= EXERCISES =
(1) According to the boardology course, what led the company to start making its own walkboard?
(2) Continue the boardology course from the last sentence shown.

= TEXT SHOWN =
ScaffoldMart’s Course on Boardology

Graduate standing in front of scaffolding on a work site.

Below is our course on the science of boardology. This text was written circa 2005, when we first started manufacturing our best-in-class aluminum plywood walkboards.

With only minor editing this information holds true to this day, eighteen years later we build essentially the same high-quality walkboard. We still think it’s the best in the business. We hope you’ll take the time to read on, educate yourself, and become a certified boardologist.


We have competitors that offer a light-duty, inexpensive, seven foot aluminum plywood walkboard. We have studied them all carefully. We used to sell the same cheap board they currently carry. We also rented them at our multi-location rental business (a long time ago) and they just would not hold up to those tough conditions.

When renting them, we received numerous returns and complaints from contractors, which led us to manufacture our own board. Unlike other retailers, we don’t simply buy and resell; we actually manufacture. This sets us apart from the competition and ensures that you get more value for your money. Some of these inferior boards are made by companies in the USA or Mexico, but many are imported from Asia.

= RECORD LIST =

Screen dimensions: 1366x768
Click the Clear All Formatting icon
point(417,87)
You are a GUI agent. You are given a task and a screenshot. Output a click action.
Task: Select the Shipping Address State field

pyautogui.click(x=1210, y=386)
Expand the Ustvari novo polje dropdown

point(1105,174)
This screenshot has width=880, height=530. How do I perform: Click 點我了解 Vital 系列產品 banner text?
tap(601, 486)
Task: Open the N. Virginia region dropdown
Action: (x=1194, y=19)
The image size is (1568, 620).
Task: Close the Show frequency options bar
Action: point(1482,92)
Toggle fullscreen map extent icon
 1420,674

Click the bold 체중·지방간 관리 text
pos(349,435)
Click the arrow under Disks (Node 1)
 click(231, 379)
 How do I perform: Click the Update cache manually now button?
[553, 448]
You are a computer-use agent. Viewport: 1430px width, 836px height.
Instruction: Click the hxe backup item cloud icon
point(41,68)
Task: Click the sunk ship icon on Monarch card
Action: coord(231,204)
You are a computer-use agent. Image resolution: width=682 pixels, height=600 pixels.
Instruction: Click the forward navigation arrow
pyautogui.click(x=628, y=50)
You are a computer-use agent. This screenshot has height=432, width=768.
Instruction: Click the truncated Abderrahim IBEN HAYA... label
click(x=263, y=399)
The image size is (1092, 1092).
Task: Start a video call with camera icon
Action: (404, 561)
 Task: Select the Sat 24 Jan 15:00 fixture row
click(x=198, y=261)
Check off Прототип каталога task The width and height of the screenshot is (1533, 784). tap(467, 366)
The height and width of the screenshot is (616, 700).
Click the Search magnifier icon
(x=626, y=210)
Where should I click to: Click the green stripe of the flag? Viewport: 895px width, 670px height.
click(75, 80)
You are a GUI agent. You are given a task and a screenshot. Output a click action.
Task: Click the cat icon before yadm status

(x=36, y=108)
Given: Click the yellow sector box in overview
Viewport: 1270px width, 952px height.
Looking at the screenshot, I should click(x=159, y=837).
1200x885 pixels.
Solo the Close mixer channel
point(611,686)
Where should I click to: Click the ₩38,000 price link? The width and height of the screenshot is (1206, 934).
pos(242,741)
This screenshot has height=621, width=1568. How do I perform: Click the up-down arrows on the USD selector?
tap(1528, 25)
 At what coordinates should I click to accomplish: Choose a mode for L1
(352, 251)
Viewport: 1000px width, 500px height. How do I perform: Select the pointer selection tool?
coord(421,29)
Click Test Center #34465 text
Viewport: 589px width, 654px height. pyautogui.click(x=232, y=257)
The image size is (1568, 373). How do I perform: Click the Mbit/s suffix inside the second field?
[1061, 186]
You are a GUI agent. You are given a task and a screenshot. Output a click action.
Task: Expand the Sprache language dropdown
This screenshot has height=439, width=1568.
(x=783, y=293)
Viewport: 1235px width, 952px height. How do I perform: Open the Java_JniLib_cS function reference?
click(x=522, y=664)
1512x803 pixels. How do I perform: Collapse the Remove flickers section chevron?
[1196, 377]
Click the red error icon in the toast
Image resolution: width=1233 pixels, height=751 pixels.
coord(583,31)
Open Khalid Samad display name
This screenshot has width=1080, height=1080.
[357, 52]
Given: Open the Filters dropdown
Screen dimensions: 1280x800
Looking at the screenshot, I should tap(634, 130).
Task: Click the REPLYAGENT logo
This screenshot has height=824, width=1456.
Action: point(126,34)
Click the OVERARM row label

= EXPECTED RESULTS =
(1) Contractors sent back many of the cheap boards the company rented out and complained about them.

(2)
Here is a picture to help you identify this type of board and make an informed decision.

Don't buy a walkboard like this!

When you closely examine it, the choice becomes clear. A comparable high-quality board from the major manufacturers will cost you $30 to $80 more. While they produce excellent boards, we believe that ours is superior, and we explain why below.

If you have a few minutes, continue reading to educate yourself on the intricacies and nuances of aluminum plywood walkboards. Afterward, you will be a Certified Boardologist who can differentiate between cheaply made boards and a superior product, thus avoiding buyer’s remorse.


Reasons to buy our board vs our competitors. 

Reason 1: Beef

All our metal parts are good and thick. We like to say they’re beefy. Most of our competitors buy boards and then resell them. Those boards often use an I-beam with a wall thickness of approximately .064 inches, compared to our .094 inch wall thickness. With a .064 inch thickness, the beam is so thin that when you screw it to a rib, it can easily compress and dent.

Our competitors assemble these boards in one of two ways: hydraulic press fitting or screwing them together. The hydraulic version is not repairable, and the other is so light duty that it is easily damaged.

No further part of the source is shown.